- [Exercise data]:
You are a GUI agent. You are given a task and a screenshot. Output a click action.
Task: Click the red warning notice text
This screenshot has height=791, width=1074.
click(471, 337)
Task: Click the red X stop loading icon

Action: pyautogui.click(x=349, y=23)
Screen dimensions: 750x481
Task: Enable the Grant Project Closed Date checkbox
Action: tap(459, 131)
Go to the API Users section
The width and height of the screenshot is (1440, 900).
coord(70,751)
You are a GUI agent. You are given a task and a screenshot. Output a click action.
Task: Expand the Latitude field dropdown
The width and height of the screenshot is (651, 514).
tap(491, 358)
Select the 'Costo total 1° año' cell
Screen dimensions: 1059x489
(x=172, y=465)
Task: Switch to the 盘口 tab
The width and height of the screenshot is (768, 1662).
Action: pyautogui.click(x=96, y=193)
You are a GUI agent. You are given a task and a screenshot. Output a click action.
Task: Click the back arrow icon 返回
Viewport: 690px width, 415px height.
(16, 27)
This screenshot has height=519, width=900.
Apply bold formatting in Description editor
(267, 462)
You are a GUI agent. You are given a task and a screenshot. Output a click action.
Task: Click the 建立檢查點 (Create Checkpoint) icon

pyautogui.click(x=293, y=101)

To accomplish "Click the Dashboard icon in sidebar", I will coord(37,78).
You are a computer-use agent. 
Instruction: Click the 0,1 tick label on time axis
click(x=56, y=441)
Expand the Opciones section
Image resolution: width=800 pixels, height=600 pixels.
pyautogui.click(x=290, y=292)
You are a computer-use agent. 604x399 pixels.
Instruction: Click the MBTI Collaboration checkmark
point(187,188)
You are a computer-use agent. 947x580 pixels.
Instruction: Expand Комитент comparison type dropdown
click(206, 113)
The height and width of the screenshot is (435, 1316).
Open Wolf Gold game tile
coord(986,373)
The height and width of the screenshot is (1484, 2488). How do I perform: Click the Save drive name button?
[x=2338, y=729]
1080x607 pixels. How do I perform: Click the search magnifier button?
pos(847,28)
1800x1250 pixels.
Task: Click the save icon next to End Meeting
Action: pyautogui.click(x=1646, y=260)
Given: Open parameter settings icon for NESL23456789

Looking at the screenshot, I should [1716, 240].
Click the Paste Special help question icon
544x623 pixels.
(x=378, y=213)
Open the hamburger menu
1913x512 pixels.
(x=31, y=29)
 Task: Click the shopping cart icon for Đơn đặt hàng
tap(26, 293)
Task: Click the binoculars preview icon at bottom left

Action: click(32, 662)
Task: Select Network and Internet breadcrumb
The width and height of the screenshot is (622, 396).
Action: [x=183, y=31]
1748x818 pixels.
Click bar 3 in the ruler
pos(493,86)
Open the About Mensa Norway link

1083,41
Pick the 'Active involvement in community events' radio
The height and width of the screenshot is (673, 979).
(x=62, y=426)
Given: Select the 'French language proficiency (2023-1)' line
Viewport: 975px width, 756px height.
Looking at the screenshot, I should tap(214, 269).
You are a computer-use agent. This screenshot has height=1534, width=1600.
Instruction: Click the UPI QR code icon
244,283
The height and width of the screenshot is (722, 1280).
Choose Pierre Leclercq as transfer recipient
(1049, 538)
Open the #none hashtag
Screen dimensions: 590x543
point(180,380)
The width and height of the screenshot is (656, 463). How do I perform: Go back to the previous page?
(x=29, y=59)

- [Task prompt]:
Each entry above has to be duplicated exactly as it stands.

- [Solution to the exercise]:
You are a GUI agent. You are given a task and a screenshot. Output a click action.
Task: Click the red warning notice text
This screenshot has height=791, width=1074.
click(471, 337)
Task: Click the red X stop loading icon

Action: pyautogui.click(x=349, y=23)
Screen dimensions: 750x481
Task: Enable the Grant Project Closed Date checkbox
Action: tap(459, 131)
Go to the API Users section
The width and height of the screenshot is (1440, 900).
coord(70,751)
You are a GUI agent. You are given a task and a screenshot. Output a click action.
Task: Expand the Latitude field dropdown
The width and height of the screenshot is (651, 514).
tap(491, 358)
Select the 'Costo total 1° año' cell
Screen dimensions: 1059x489
(x=172, y=465)
Task: Switch to the 盘口 tab
The width and height of the screenshot is (768, 1662).
Action: pyautogui.click(x=96, y=193)
You are a GUI agent. You are given a task and a screenshot. Output a click action.
Task: Click the back arrow icon 返回
Viewport: 690px width, 415px height.
(16, 27)
This screenshot has height=519, width=900.
Apply bold formatting in Description editor
(267, 462)
You are a GUI agent. You are given a task and a screenshot. Output a click action.
Task: Click the 建立檢查點 (Create Checkpoint) icon

pyautogui.click(x=293, y=101)

To accomplish "Click the Dashboard icon in sidebar", I will coord(37,78).
You are a computer-use agent. 
Instruction: Click the 0,1 tick label on time axis
click(x=56, y=441)
Expand the Opciones section
Image resolution: width=800 pixels, height=600 pixels.
pyautogui.click(x=290, y=292)
You are a computer-use agent. 604x399 pixels.
Instruction: Click the MBTI Collaboration checkmark
point(187,188)
You are a computer-use agent. 947x580 pixels.
Instruction: Expand Комитент comparison type dropdown
click(206, 113)
The height and width of the screenshot is (435, 1316).
Open Wolf Gold game tile
coord(986,373)
The height and width of the screenshot is (1484, 2488). How do I perform: Click the Save drive name button?
[x=2338, y=729]
1080x607 pixels. How do I perform: Click the search magnifier button?
pos(847,28)
1800x1250 pixels.
Task: Click the save icon next to End Meeting
Action: pyautogui.click(x=1646, y=260)
Given: Open parameter settings icon for NESL23456789

Looking at the screenshot, I should [1716, 240].
Click the Paste Special help question icon
544x623 pixels.
(x=378, y=213)
Open the hamburger menu
1913x512 pixels.
(x=31, y=29)
 Task: Click the shopping cart icon for Đơn đặt hàng
tap(26, 293)
Task: Click the binoculars preview icon at bottom left

Action: click(32, 662)
Task: Select Network and Internet breadcrumb
The width and height of the screenshot is (622, 396).
Action: [x=183, y=31]
1748x818 pixels.
Click bar 3 in the ruler
pos(493,86)
Open the About Mensa Norway link

1083,41
Pick the 'Active involvement in community events' radio
The height and width of the screenshot is (673, 979).
(x=62, y=426)
Given: Select the 'French language proficiency (2023-1)' line
Viewport: 975px width, 756px height.
Looking at the screenshot, I should tap(214, 269).
You are a computer-use agent. This screenshot has height=1534, width=1600.
Instruction: Click the UPI QR code icon
244,283
The height and width of the screenshot is (722, 1280).
Choose Pierre Leclercq as transfer recipient
(1049, 538)
Open the #none hashtag
Screen dimensions: 590x543
point(180,380)
The width and height of the screenshot is (656, 463). How do I perform: Go back to the previous page?
(x=29, y=59)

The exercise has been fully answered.